I know it's deeply unfashionable but I feel slightly sorry for the Treasury and how it's been pilloried for proposals to reform the taxation of multinationals.

The ideas underlying its proposals are not intrinsically Neanderthal. It's the possible application of these ideas that is giving British business the heeby-jeebies.

There are two elements to the Treasury's plan. The first is to simplify the taxation of foreign dividends received by large and medium-sized British companies by exempting these dividends from UK taxation.

In itself that would deliver a modest saving for companies, because right now these dividends are taxed on the difference between the British tax rate and how much these dividends were taxed overseas at source.

Note that this, if implemented, would represent a reduction in tax on overseas earnings: quite the opposite of what you would believe on the basis of recent media coverage or the lobbying of big companies.

It's the second element that is terrifying the multinationals - and is why they gave the prime minister an ear-bashing when they trooped into Number 10 last month.

The Treasury wants to levy tax on income earned by multinationals on so-called passive assets that have been sited abroad purely for tax reasons. The government is concerned, for example, that intellectual property such as drug or technology patents is developed in the UK and then registered in low-tax countries to minimise the tax payable on the income generated from the intellectual property.

Understandably any multinational whose profits stem primarily from intellectual property - drug, media and technology companies are the prime examples - worries that they would face a massive tax increase.

Alistair DarlingSo should we feel their pain and hope that the chancellor has a change of heart?

As usual in tax, there is a trade-off between fairness and enforceability.

What the Treasury is suggesting doesn't seem particularly unfair, if the aim is to tax revenues from assets that could only have been developed in the UK but were transferred overseas purely to save tax.

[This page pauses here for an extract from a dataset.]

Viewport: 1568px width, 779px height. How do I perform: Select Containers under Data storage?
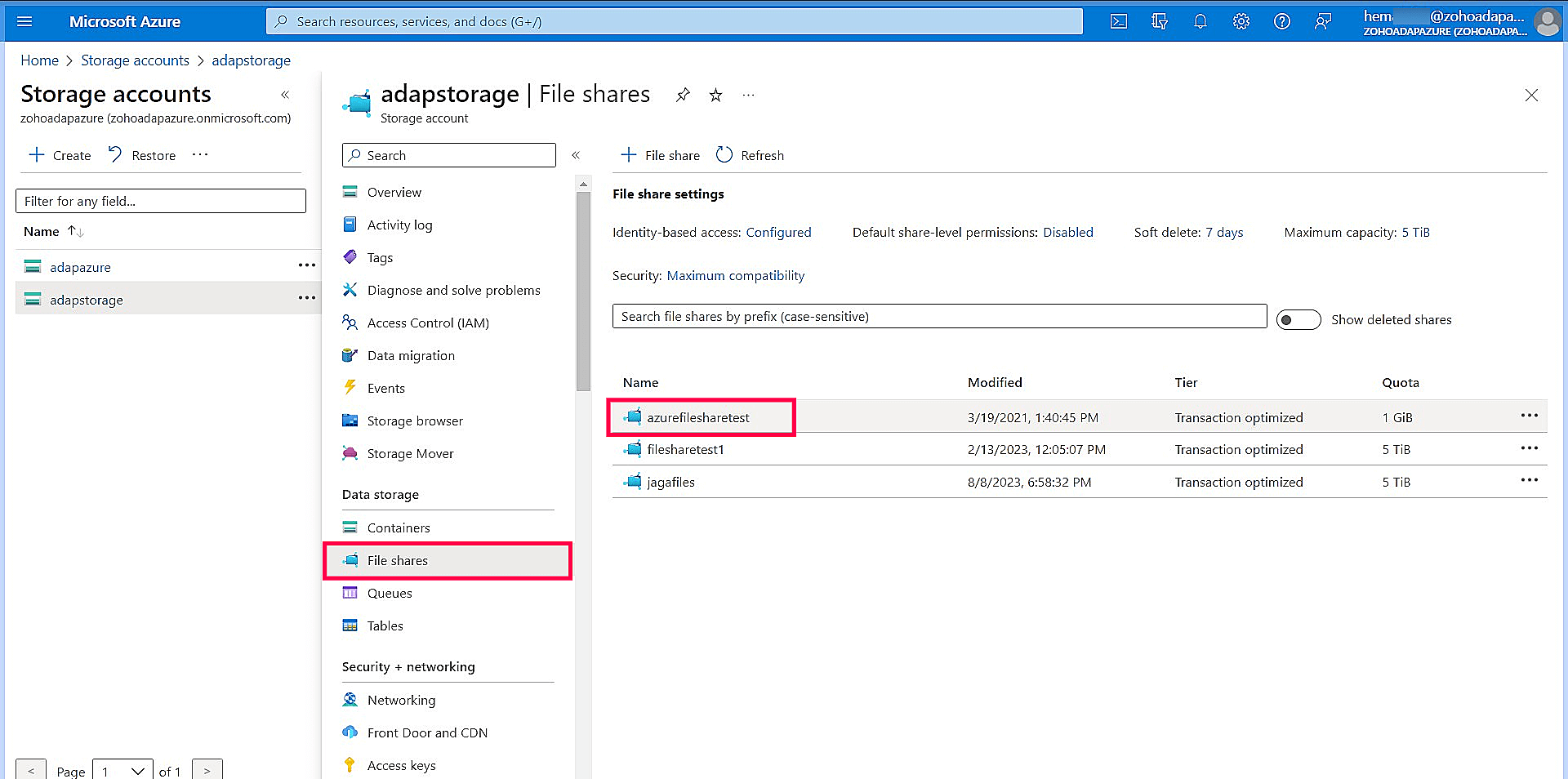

If for example a new drug, turbine or weapons system took advantage of research in a leading UK university - and therefore received a substantial taxpayer subsidy - surely earnings from it should be taxed here.

But in practice, it's rarely as simple as that. Some element of a new product or service may have been developed in the UK, but much of the research and development may have been shared with offshore operations.

There is however a more brutal argument against what the Treasury wants to do: companies that don't like it can simply relocate offshore to more benign tax-centres such as Dublin.

A number of substantial British businesses have already done this or announced they are emigrating. Shire and UBM are only the latest manifestation of this exodus.

In a globalised world of tax competition between countries fairness is a less important consideration for the Treasury than what it can get away with.

Which is why the chancellor, at the slightest whiff of yet another corporate gang-assault on his capitalist credentials, has set up a review of the competitiveness of our tax system.

That review will probably dodge the big political and economic question: should the UK be turned into an Irish-style low-corporate-tax economy or should the government lobby for harmonised global taxation that undermines tax-competition between countries (and, as many would say, also undermines a pillar of national sovereignty)?